[Twisted-Python] Couched 0.1: CouchDB twisted client

glyph at divmod.com glyph at divmod.com
Fri Sep 5 21:12:13 EDT 2008


On 5 Sep, 11:25 pm, thostrup at gmail.com wrote:
>2008/9/5 Jean-Paul Calderone <exarkun at divmod.com>
>>On Fri, 5 Sep 2008 09:48:08 +0200, Henrik Thostrup Jensen <
>>thostrup at gmail.com> wrote:
>>>[snip]
>>>Twisted web is currently not an option (I need request pipelining and 
>>>http
>>>1.1).

Please feel free to use twisted.web2 if it is meeting your needs 
currently.  However, our goal remains to focus maintenance effort on 
twisted.web and provide a gradual, compatible evolution to a better 
webserver.  The HTTP 1.1 features that you need will eventually be added 
to twisted.web, and I hope that the split with paisley can be resolved 
at that point.

I personally don't use couchdb or have any interest in its bindings, but 
it sounds like you have some other misconceptions about twisted and its 
development process which I'd like to correct.
>>Which other HTTP 1.1 features do you need?

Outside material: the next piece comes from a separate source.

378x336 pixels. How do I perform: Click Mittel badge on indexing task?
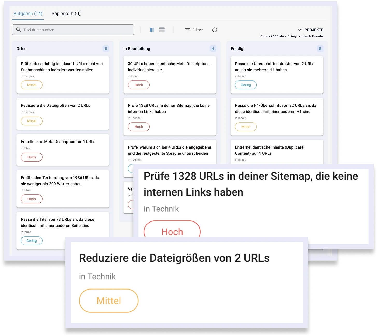click(32, 85)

>Furthermore I need the server to support large uploads (last i checked 
>the
>640K limitation was still there) and downloads, and with reasonable
>efficiancy.

640k limitation?  In twisted.web?  As far as I know there's no such 
thing; the only 640k limitation I know of anywhere in Twisted is in PB, 
and that's just on individual message size.  A brief skim through the 
twisted.web client and server code doesn't reveal any obvious size 
limitations that I can see.  (Is there some 640k limitation in the 'cgi' 
module?)

If there is such a limitation it should be more clearly documented 
somewhere.

True, twisted.web doesn't provide a graceful way for resources to handle 
streaming file uploads as they arrive, but for dedicated servers it is 
certainly *possible*; Request.handleContentChunk says it's "not for 
users", but you could easily write a few simple patches which would make 
it "for users", or just subclass it and ignore the docstring.  Nothing 
in twisted.web is really that hard to fix.
>Ticket #1956 fixes some of these things. I'm not quite sure how it 
>handles
>errors (which can happen both ways), but I've just had a quick look. 
>It's
>been a whlie since i've had a look at all this. I write a bit about it,
>which I've placed here: http://www.cs.aau.dk/~htj/prodcons.txt

Ticket #1956 is still kind of stuck defining the problem.

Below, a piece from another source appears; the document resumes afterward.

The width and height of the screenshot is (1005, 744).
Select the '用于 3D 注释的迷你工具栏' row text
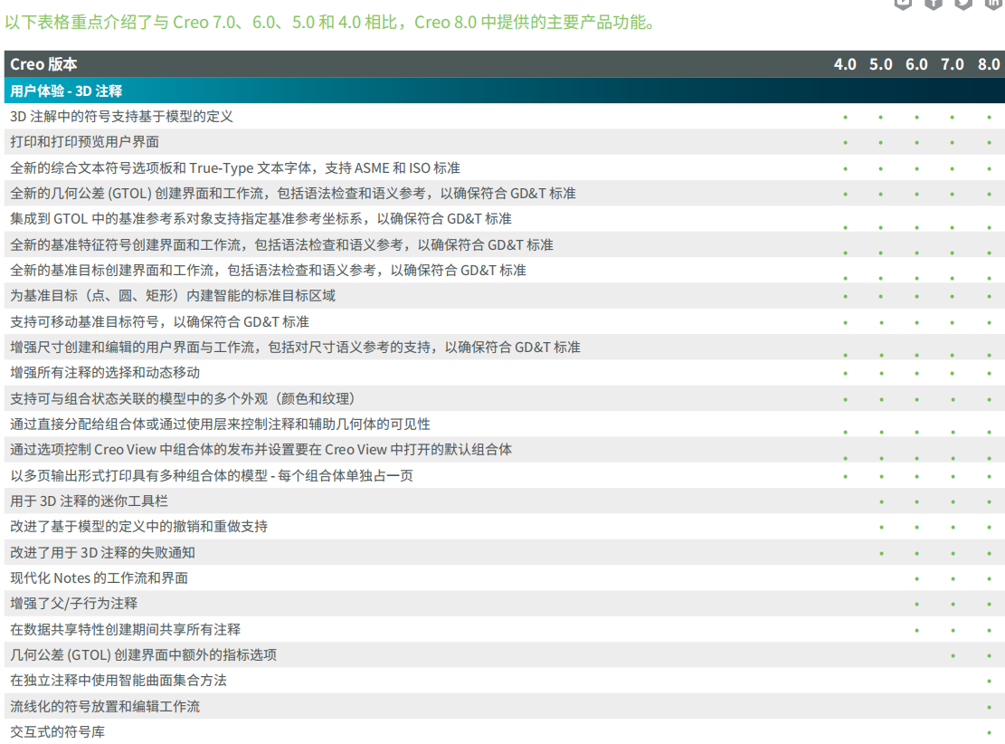tap(89, 501)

If you have comments or thoughts on #1956, please feel free to add them 
as comments.  Text files lying around the web are not as helpful as 
discussions on tickets.

Your text file suffers from the same problems as the existing discussion 
on the ticket, though: a lack of concrete use-cases and example code. 
There are lots of proposed solutions but not a lot of proposed problems. 
(I am certainly a guilty party here, I really should describe the 
problem in more detail.)  We all feel there is some inelegance, but 
there is no example of some code that we can all agree is gross and 
would be fixed by some better API.

Please come up with an example - the shorter the better - of a 
deficiency in the streaming API and put it on the ticket.  Hopefully 
that will further the discussion there.
>IMHO, getting (and deciding on) a proper producer/consumer interface 
>need to
>happen, to make whatever web things twisted will have usefull. Changing 
>the
>producer/consumer might be massive API break, however it is a needed 
>one.

No.

1. We will never break compatibility with an API this old and this 
stable.  When we do start to move over to a new API, the transition will 
be particularly gradual and slow given the core nature of this API and 
the fact that pretty much everything uses it.  Even if it were only 
around for one release, see 
http://twistedmatrix.com/trac/wiki/CompatibilityPolicy

2. It's not clear what the new API would be.  Every suggestion proposed 
thus far has some issues, and there's no clear winner.  Unless someone 
takes the time to really thoroughly explain the problem and describe 
what effect the solution would have, with examples, then we're not going 
to make any progress.

3. There isn't anything that you *can't do* with 
ITransport/IProducer/IConsumer/IProtocol.  It can be slightly awkward 
sometimes, but I have yet to see an example where you really can't make 
something work.  For example, IConsumer doesn't have .finish(), but 
that's fine, because you probably mean IProtocol.connectionLost(...) 
anyway.  Some users of these interfaces don't provide nice ways to get 
data in and out, and yes, a uniform and consistent way to deal with 
slinging data between endpoints (for example, a standard, featureful 
object to remix a 'protocol' into a 'transport' and vice versa) would 
probably help with that.  Given that the deficiency creates momentary 
inconveniences rather than impossibilities, there's no way we're going 
to break *every single twisted program ever* just to make it slightly 
more convenient.

4. Given that the semantics are already there, it will be very easy to 
evolve new code to call old interfaces, provide adapters which wrap 
around things and generally make it easy to have some hypothetical shiny 
new interface cooperate just fine with the crufty old ones.